The mallets above are based on the designs of a specific professional line of synthetic-core marimba mallets; the very soft (no ring), medium soft (green ring), and medium (blue ring) mallets use the same cores already present in the original sticks, but the soft (orange ring) mallets are an intermediate core hardness unavailable in the storebought line. They're wrapped in four-ply Wool-Ease yarn (from Lion Brand Yarn and available at most craft stores). I like the four-ply yarn marginally less than the three-ply sportweight Wool-Ease, but Lion stopped manufacturing the three-ply stuff several years ago, while the four-ply stuff is easily available and sounds very good. (I have one or two skeins of the three-ply yarn secreted in various places, waiting for the right project to come along—once it's gone, it's gone.) The rounder mallet heads result from an intermediate yarn layer that is wound at a steeper angle. The unwrapped cores are pictured below; each successively harder mallet has a total thickness of latex that is 1/16" less than its neighbor to the left, and the weight of each mallet decreases a bit for each step harder you go.

• Extra Soft: 1" poly ball core, 3/16" latex layer, 1/8" latex layer (5/16" total)

• Soft: 1 1/8" poly ball core, 1/8" latex layer, 1/8" latex layer (1/4" total)

• Medium Soft: 1 1/8" poly ball core, 1/16" latex layer, 1/8" latex layer (3/16" total)

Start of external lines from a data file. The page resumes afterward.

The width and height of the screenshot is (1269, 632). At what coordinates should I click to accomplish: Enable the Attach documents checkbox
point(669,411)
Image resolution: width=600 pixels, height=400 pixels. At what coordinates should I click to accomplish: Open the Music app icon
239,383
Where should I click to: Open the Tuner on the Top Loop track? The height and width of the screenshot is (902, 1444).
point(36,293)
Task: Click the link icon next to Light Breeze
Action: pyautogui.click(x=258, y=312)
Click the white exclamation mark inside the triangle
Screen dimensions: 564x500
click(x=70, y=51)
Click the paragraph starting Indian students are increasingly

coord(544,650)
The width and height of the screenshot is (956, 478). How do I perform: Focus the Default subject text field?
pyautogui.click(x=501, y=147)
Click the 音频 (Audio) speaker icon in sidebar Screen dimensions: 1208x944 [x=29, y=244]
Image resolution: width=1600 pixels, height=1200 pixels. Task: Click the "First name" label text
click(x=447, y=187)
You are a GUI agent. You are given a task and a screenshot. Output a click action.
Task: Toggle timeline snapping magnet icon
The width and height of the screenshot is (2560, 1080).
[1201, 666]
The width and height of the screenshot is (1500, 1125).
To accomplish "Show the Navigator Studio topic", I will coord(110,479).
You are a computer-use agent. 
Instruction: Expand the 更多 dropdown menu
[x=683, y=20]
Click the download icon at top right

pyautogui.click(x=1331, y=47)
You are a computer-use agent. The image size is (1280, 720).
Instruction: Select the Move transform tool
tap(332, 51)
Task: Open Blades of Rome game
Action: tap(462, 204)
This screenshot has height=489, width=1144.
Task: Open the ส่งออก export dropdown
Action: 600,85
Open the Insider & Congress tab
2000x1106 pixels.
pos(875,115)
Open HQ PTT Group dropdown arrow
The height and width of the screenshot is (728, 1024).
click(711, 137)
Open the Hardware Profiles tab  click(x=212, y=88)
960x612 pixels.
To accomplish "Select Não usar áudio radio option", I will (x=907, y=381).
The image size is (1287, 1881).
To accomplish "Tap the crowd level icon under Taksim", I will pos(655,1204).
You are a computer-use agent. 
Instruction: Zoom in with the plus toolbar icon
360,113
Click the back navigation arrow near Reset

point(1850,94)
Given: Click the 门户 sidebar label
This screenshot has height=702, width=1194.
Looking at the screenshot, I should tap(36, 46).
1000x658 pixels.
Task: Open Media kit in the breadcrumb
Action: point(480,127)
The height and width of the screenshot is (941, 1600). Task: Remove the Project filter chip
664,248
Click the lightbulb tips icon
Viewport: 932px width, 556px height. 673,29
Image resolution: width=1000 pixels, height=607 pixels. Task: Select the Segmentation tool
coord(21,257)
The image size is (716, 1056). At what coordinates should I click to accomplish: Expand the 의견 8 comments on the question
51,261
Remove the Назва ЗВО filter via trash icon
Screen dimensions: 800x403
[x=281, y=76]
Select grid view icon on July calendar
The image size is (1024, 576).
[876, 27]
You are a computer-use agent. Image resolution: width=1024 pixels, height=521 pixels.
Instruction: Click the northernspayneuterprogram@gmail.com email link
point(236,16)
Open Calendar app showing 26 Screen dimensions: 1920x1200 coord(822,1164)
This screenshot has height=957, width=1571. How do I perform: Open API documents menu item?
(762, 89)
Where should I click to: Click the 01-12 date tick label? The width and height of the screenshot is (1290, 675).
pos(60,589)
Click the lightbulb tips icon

• Medium: 1 1/8" poly ball core, 1/8" latex layer

The smaller 1" core on the softest mallet allows for a large amount of latex overlay that still results in a finished mallet that isn't comically large. One could conceivably make a medium hard mallet with a 1/16" latex layer—indeed, the storebought series goes on to do just that—but that little rubber over a hard plastic core results in a mallet that it very light and very bright—more so than is useful for me.

It used to be that you could buy poly-ball-and-dowel mallets from Steve Weiss Music for $5 a pair; those were the days. These mounted cores were made for me by Smith Mallets—if you send them an email, the folks at Smith is happy to put their poly cores on concert-length birch for a very reasonable price.